La fatal diferencia entre los libros, el internet y la IA radica en que los dos primeros proveen información. Información que debe ser interpretada por un ser humano quien debe esforzarse si desea que la empresa de la comprensión resulte exitosa. En el caso de la IA, ambos procesos, el de obtención de información y la posterior interpretación (luego, si se quiere, análisis y creación), pueden ser ejecutados por la misma herramienta. De ahí el peligro. Prescindir del pensamiento significa renunciar a la libertad.

Esto recuerda a una de las cartas que intercambiaron Aristóteles y su pupilo, Alejandro. El príncipe escribe:

No has obrado bien al publicar los libros acromáticos. Pues, precisamente, ¿en qué nos vamos a diferenciar de los demás si cada uno de los libros de los que hemos aprendido van a ser públicos para todos? Yo, en verdad, preferiría sobresalir por el conocimiento y la práctica de las cosas excelentes a sobresalir por mi poder. Adiós.

Y Aristóteles responde:

Me has escrito a propósito de los libros acromáticos, en la creencia de que es necesario que los guardemos en secreto. Pues bien, has de saber que estos están tan publicados como no lo están, pues solo son inteligibles para aquellos que nos han escuchado. Adiós, rey Alejandro3.

Aristóteles entendió que la información no es nada si no se la sabe interpretar apropiadamente. El potencial logos está ahí, pero para saber leerlo y comprenderlo hace falta formación, "haber escuchado", haber leído, haber rumiado; no tragar sin masticar. Pero ya ni si quiera se traga; el alimento ahora está como desperdiciado.

Durante mis accesos de negatividad surge el pensamiento, acaso extremista, de que si se sacase inopinadamente a ciertos pensadores (Thoreau, Sabato, Sócrates) de sus respectivos contextos y se los obligase a vivir en el 2025 se suicidarían, porque leo tanto amor —a veces nostalgia— por cómo se hacían las cosas en sus épocas que no soportarían vivir en una distopía como ésta. Por suerte no tendrán que experimentarlo jamás; o quizá sí que sufren y nos miran desde arriba con la pena y alivio infinitos propios de los viejos maestros.

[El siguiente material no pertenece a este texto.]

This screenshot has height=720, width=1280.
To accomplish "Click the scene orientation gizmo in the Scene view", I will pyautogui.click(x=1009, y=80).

La solución ideal se obnubila y es cada vez más complejo argüirla considerando que la escuela, como principal ente educador de la sociedad —después de la familia—, que un día tuvo el magno objetivo de formar ciudadanos, hoy en día opta por acoplarse a la estupidez de la mayoría y alimentar al monstruo de la excesiva conveniencia. Es en estos momentos cuando la reflexión se torna especialmente necesaria. Reflexionar para determinar quienes somos, qué es aquello verdaderamente importante y más humano, y desde esa arista, intentar buscar un sentido (si se lo encuentra o no es tema de otra discusión más absurdista) o un fin vital a través de la apropiación del conocimiento. Una vez más, en los orígenes de la filosofía —en la antigua capacidad de asombrarnos y de dudar— se halla la clave que anhelamos para descubrir cómo vivir bien en nuestro nuevo mundo inteligente y artificial.

Referencias

  1. Platón en El Fedro 274 d-274 e 152-158. https://www.filosofia.org/cla/pla/img/azf02257.pdf 
  2. Orben, A. (2020). The Sisyphean Cycle of Technology Panics. Perspectives on Psychological Science, 15(5), 1143-1157. https://doi.org/10.1177/1745691620919372 
  3. Ruiz, P. (2015). Aristóteles: De la potencia al acto. Batiscafo, S. L.